Il convient de rappeler qu’une peine conventionnelle prévue dans un contrat et qui serait due pour chaque violation du contrat durant les rapports de travail viole l’art. 321e CO. En effet, cette disposition conditionne la responsabilité du travailleur à une violation contractuelle, un dommage, une faute et une relation de causalité entre la violation et le dommage. Une peine conventionnelle ne peut ainsi pas durcir le régime de la responsabilité instauré par cette disposition. Une peine conventionnelle qui serait due indépendamment de toute faute du collaborateur et qui n’est pas subordonné à l’existence d’un dommage n’est pas conforme à l’art. 321e CO.
Il convient de distinguer la peine conventionnelle prévue pour la violation des obligations contractuelles du travailleur de celle prévue en raison d’une violation d’une clause de prohibition de faire concurrence.
Cessation de l’atteinte
Les dommages-intérêts et la peine conventionnelle visent la compensation financière, mais n’empêchent pas le travailleur de continuer d’exercer l’activité concurrente. Pour exiger la cessation de l’atteinte en sus, l’employeur doit expressément s’en réserver le droit par écrit.
Licenciement avec effet immédiat et réparation du dommage
Si le travailleur en vient à concurrencer son employeur alors qu’il travaille encore pour ce dernier, l’on est en présence d’un manquement grave au devoir de fidélité, selon l’art.321a CO. En fonction des circonstances, ce manquement peut justifier la résiliation avec effet immédiat et/ou la réparation du dommage.
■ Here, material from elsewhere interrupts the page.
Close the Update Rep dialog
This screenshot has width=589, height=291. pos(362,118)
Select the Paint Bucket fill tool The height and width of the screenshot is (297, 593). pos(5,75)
Dans un arrêt 4A_287/2017 du 13 octobre 2017, le Tribunal fédéral a confirmé la résiliation immédiate du contrat de travail signifiée à un collaborateur engagé en qualité de « responsable de la société » et qui avait toléré qu’un de ses subordonnées se livre à une activité annexe durant son temps libre, activité qui concurrençait les autres fournisseurs de la société. Le Tribunal fédéral a constaté que l’activité en cause était propre à porter préjudice aux intérêts de l’employeur et qu’en vertu de son devoir de fidélité, il appartenait au collaborateur soit de porter les faits à la connaissance de l’employeur soit d’intervenir lui-même auprès de son subordonné.